**Task goal**
The result should be the lines from the one that contains "Concorsi (19, 2445)" to the final line of the entries below, copied exactly and with no pictures.

• • • • •

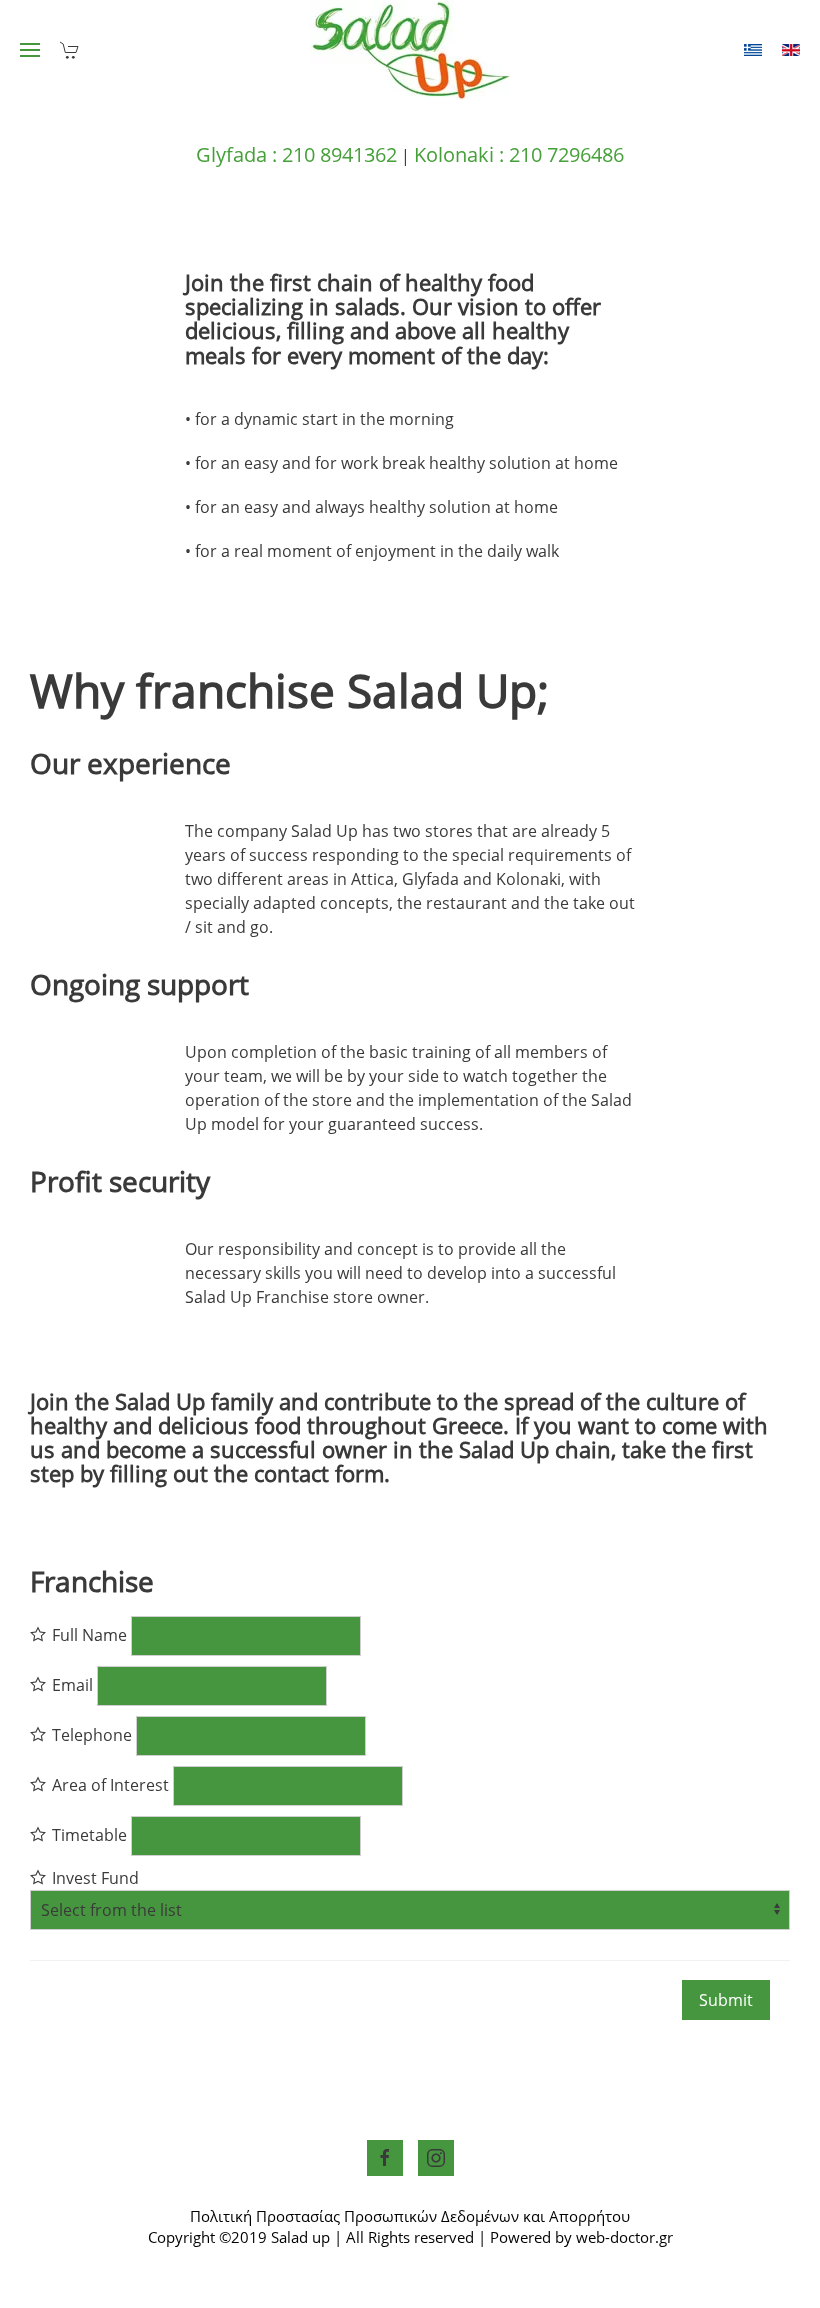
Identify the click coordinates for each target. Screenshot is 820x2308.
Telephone (90, 1735)
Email (70, 1685)
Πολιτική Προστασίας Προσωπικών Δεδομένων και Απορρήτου (410, 2216)
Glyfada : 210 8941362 (296, 154)
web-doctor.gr (624, 2237)
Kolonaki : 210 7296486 (519, 154)
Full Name (87, 1635)
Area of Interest (108, 1785)
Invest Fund (93, 1878)
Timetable (87, 1835)
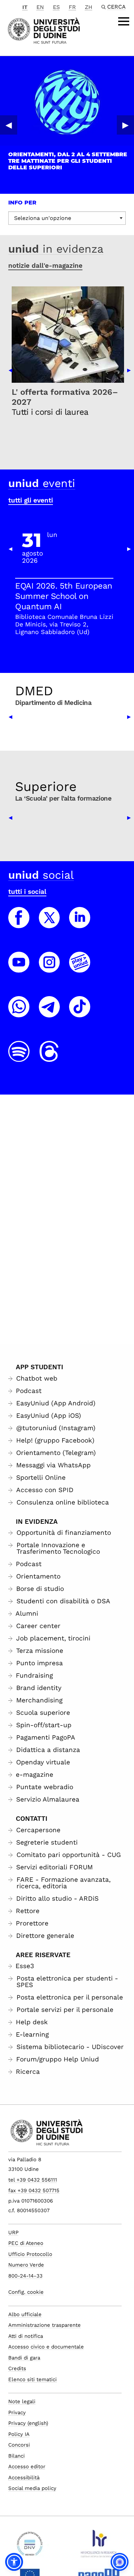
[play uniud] (79, 968)
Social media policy (32, 2488)
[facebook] (19, 924)
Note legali (21, 2401)
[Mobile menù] (123, 21)
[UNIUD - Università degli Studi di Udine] (43, 30)
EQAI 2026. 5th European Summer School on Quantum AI (63, 596)
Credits (17, 2368)
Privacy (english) (28, 2423)
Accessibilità (24, 2477)
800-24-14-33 (25, 2276)
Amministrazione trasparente (44, 2325)
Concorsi (19, 2445)
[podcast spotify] (19, 1058)
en (40, 7)
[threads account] (49, 1058)
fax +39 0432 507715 (33, 2190)
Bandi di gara (24, 2358)
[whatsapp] (19, 1013)
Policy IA (19, 2434)
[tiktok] (79, 1013)
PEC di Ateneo (25, 2243)
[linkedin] (79, 924)
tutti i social (27, 892)
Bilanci (16, 2456)
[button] (14, 2562)
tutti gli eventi (30, 500)
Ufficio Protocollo (30, 2254)
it (24, 7)
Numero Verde (26, 2265)
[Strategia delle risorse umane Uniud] (98, 2546)
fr (72, 7)
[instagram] (49, 968)
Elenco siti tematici (32, 2379)
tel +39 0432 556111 (32, 2180)
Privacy (17, 2412)
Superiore (46, 786)
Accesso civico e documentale (46, 2347)
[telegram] (49, 1013)
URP (13, 2232)
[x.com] (49, 924)
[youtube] (19, 968)
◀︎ (8, 125)
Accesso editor (26, 2466)
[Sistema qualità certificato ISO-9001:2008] (29, 2546)
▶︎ (125, 125)
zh (88, 7)
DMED (34, 690)
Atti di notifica (25, 2336)
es (56, 7)
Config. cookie (26, 2292)
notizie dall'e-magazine (45, 266)
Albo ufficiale (25, 2314)
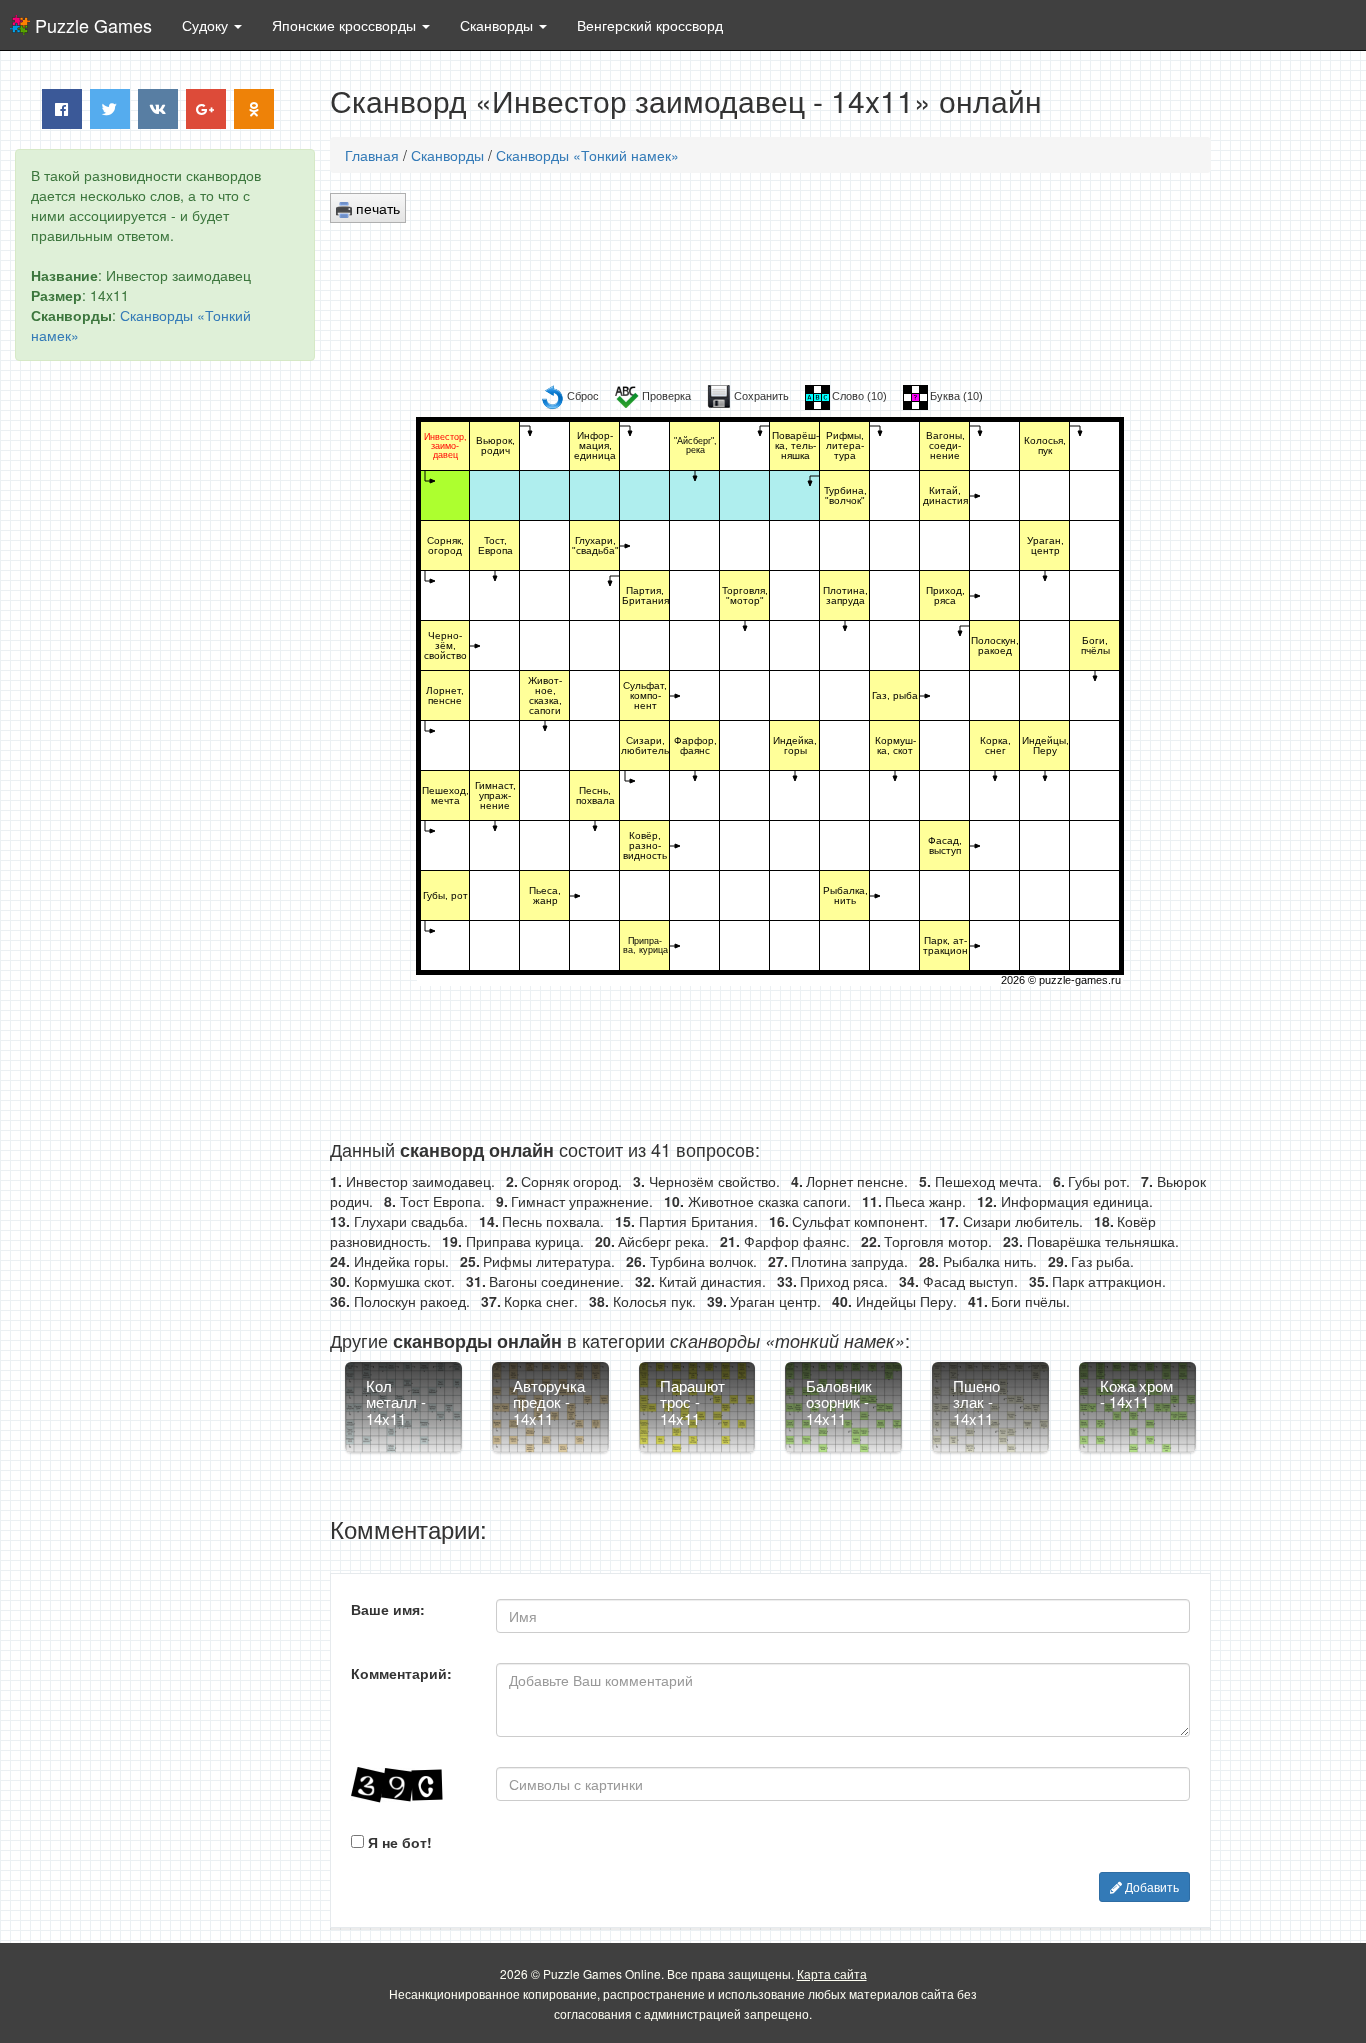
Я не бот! (398, 1842)
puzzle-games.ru (1080, 980)
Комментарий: (401, 1673)
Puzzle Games (93, 25)
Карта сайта (832, 1973)
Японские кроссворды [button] (346, 25)
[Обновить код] (408, 1785)
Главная (372, 155)
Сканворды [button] (498, 25)
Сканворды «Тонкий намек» (587, 155)
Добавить (1150, 1886)
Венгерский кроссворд (650, 25)
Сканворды (447, 155)
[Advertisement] (165, 681)
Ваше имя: (388, 1609)
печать (376, 208)
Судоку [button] (207, 25)
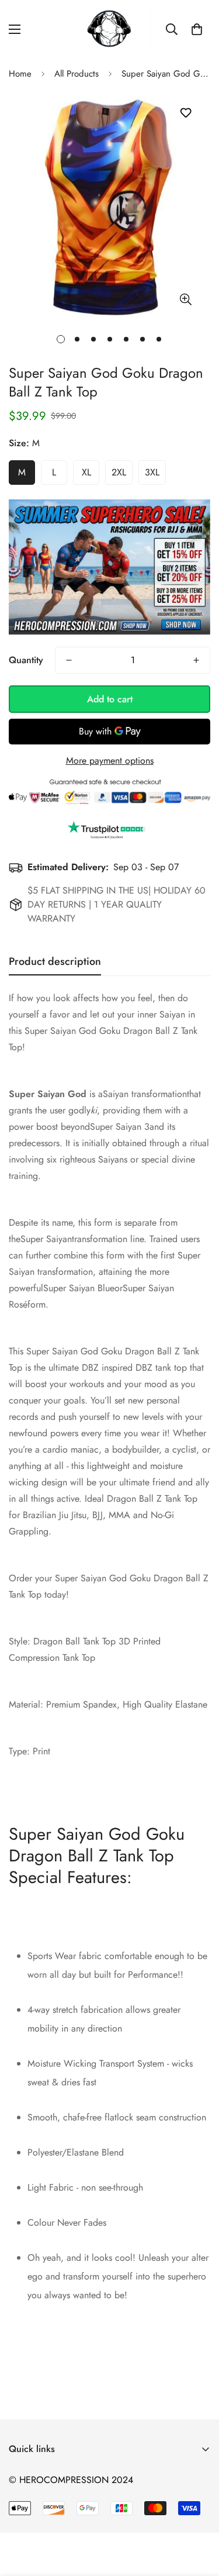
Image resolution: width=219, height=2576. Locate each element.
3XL (152, 472)
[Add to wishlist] (185, 113)
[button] (196, 29)
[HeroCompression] (109, 29)
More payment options (110, 760)
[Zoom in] (185, 300)
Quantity (26, 660)
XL (86, 472)
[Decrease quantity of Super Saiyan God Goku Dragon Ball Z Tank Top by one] (68, 660)
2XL (119, 472)
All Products (76, 73)
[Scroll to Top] (198, 2514)
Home (20, 73)
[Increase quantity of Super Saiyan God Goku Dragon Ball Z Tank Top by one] (196, 660)
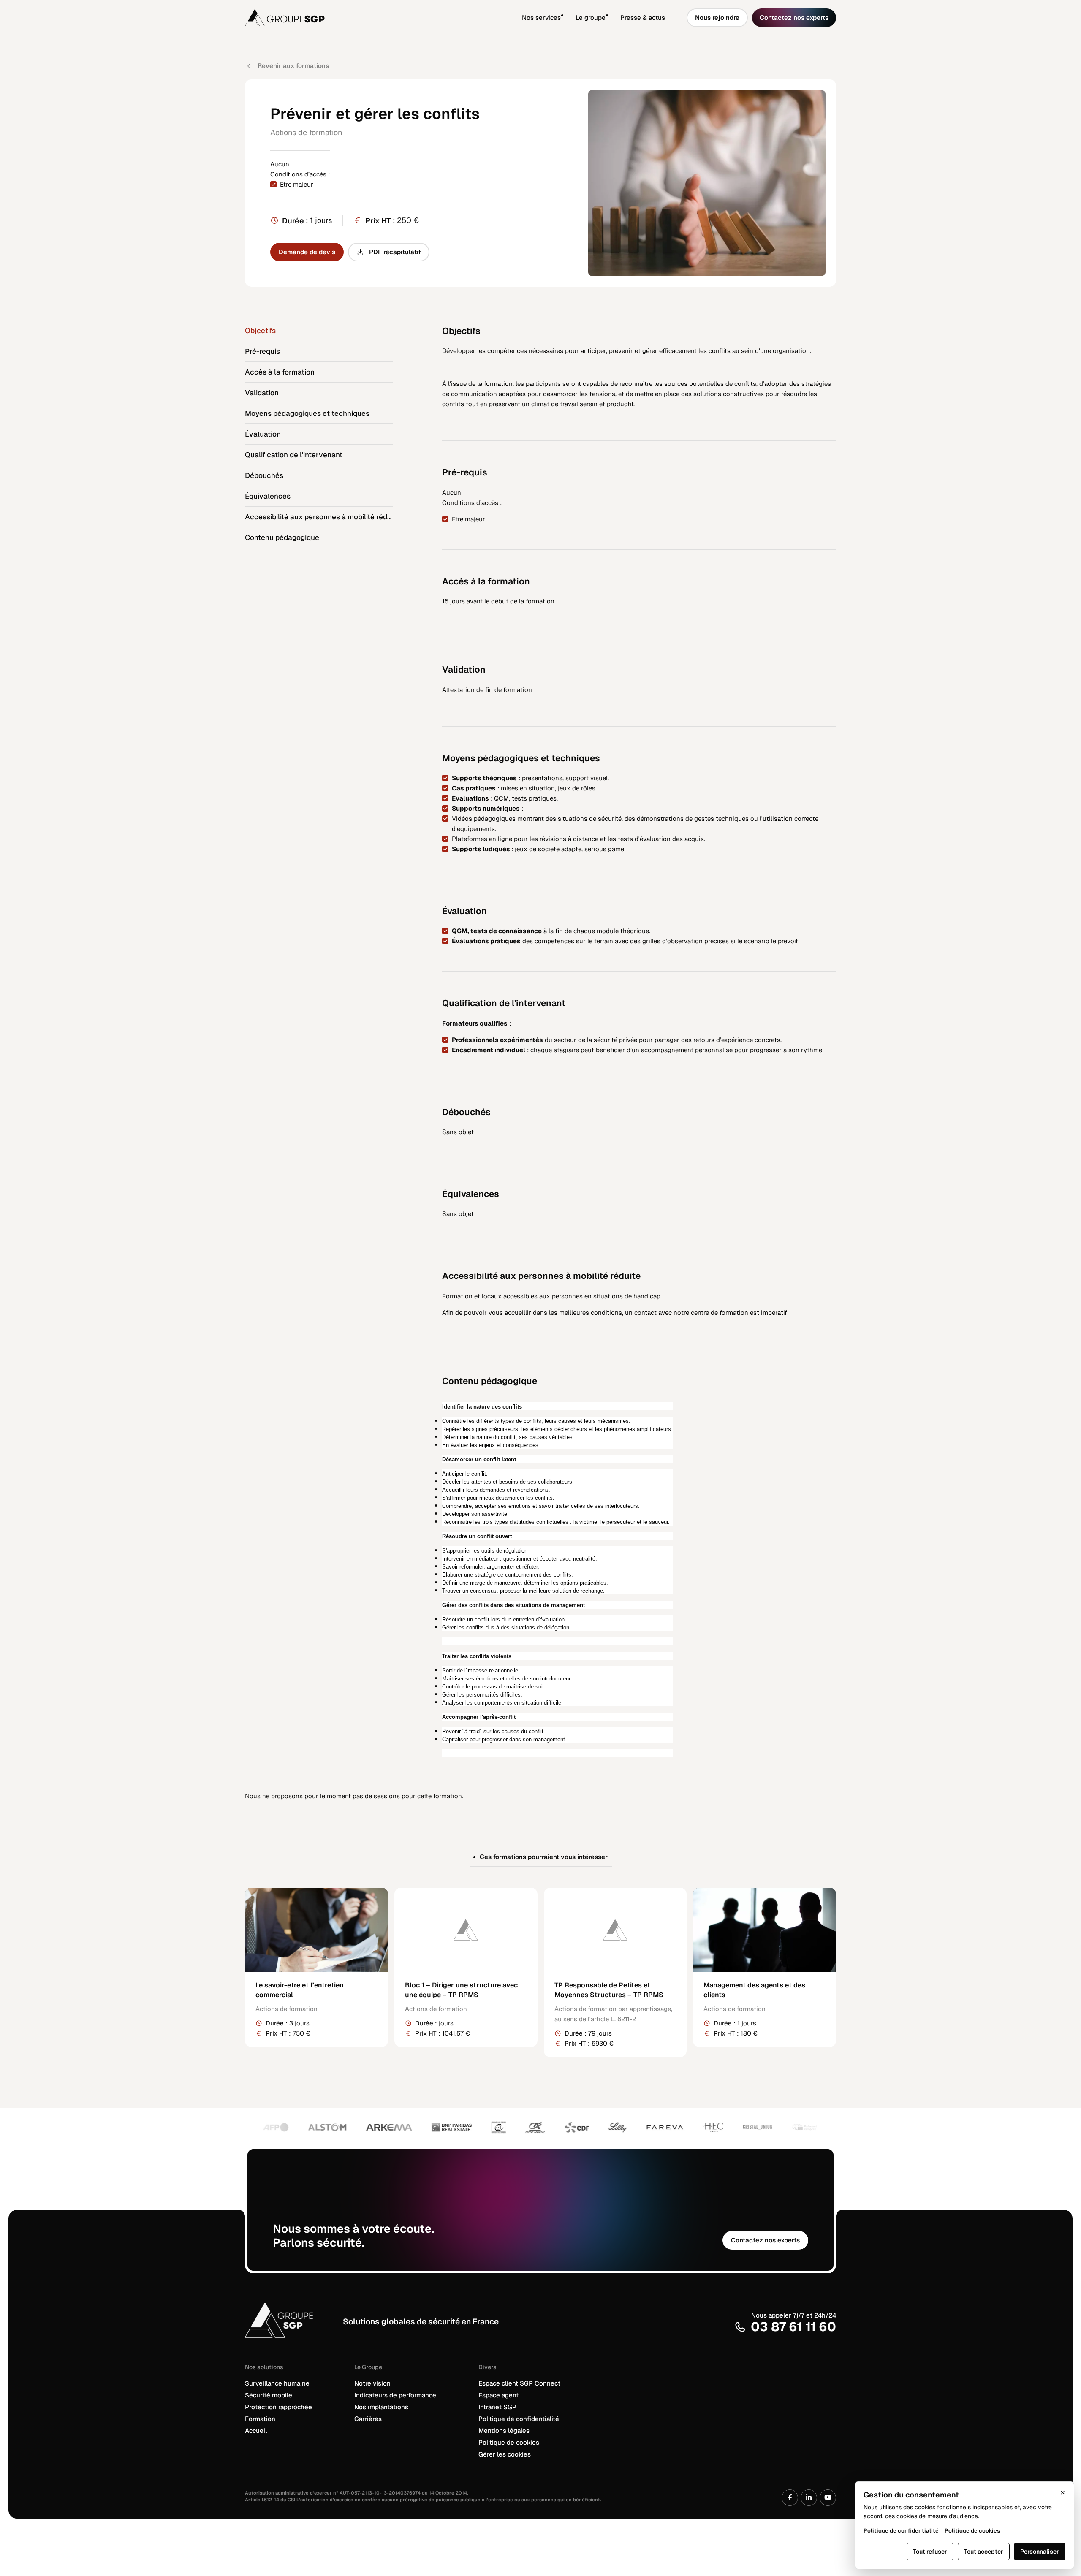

• • • • •

**Exercise answer**
Concorsi (19, 2445)
[podcast spotify] (19, 1058)
en (40, 7)
[threads account] (49, 1058)
fax +39 0432 507715 (33, 2190)
Bandi di gara (24, 2358)
[whatsapp] (19, 1013)
Policy IA (19, 2434)
[tiktok] (79, 1013)
PEC di Ateneo (25, 2243)
[linkedin] (79, 924)
tutti i social (27, 892)
Bilanci (16, 2456)
[button] (14, 2562)
tutti gli eventi (30, 500)
Ufficio Protocollo (30, 2254)
it (24, 7)
Numero Verde (26, 2265)
[Strategia delle risorse umane Uniud] (98, 2546)
fr (72, 7)
[instagram] (49, 968)
Elenco siti tematici (32, 2379)
tel +39 0432 556111 (32, 2180)
Privacy (17, 2412)
Superiore (46, 786)
Accesso civico e documentale (46, 2347)
[telegram] (49, 1013)
URP (13, 2232)
[x.com] (49, 924)
[youtube] (19, 968)
◀︎ (8, 125)
Accesso editor (26, 2466)
[Sistema qualità certificato ISO-9001:2008] (29, 2546)
▶︎ (125, 125)
zh (88, 7)
DMED (34, 690)
Atti di notifica (25, 2336)
es (56, 7)
Config. cookie (26, 2292)
notizie dall'e-magazine (45, 266)
Albo ufficiale (25, 2314)
Я не бот! (398, 1842)
puzzle-games.ru (1080, 980)
Комментарий: (401, 1673)
Puzzle Games (93, 25)
Карта сайта (832, 1973)
Японские кроссворды [button] (346, 25)
[Обновить код] (408, 1785)
Главная (372, 155)
Сканворды [button] (498, 25)
Сканворды «Тонкий намек» (587, 155)
Добавить (1150, 1886)
Венгерский кроссворд (650, 25)
Сканворды (447, 155)
[Advertisement] (165, 681)
Ваше имя: (388, 1609)
печать (376, 208)
Судоку [button] (207, 25)
Image resolution: width=219, height=2576. Locate each element.
3XL (152, 472)
[Add to wishlist] (185, 113)
[button] (196, 29)
[HeroCompression] (109, 29)
More payment options (110, 760)
[Zoom in] (185, 300)
Quantity (26, 660)
XL (86, 472)
[Decrease quantity of Super Saiyan God Goku Dragon Ball Z Tank Top by one] (68, 660)
2XL (119, 472)
All Products (76, 73)
[Scroll to Top] (198, 2514)
Home (20, 73)
[Increase quantity of Super Saiyan God Goku Dragon Ball Z Tank Top by one] (196, 660)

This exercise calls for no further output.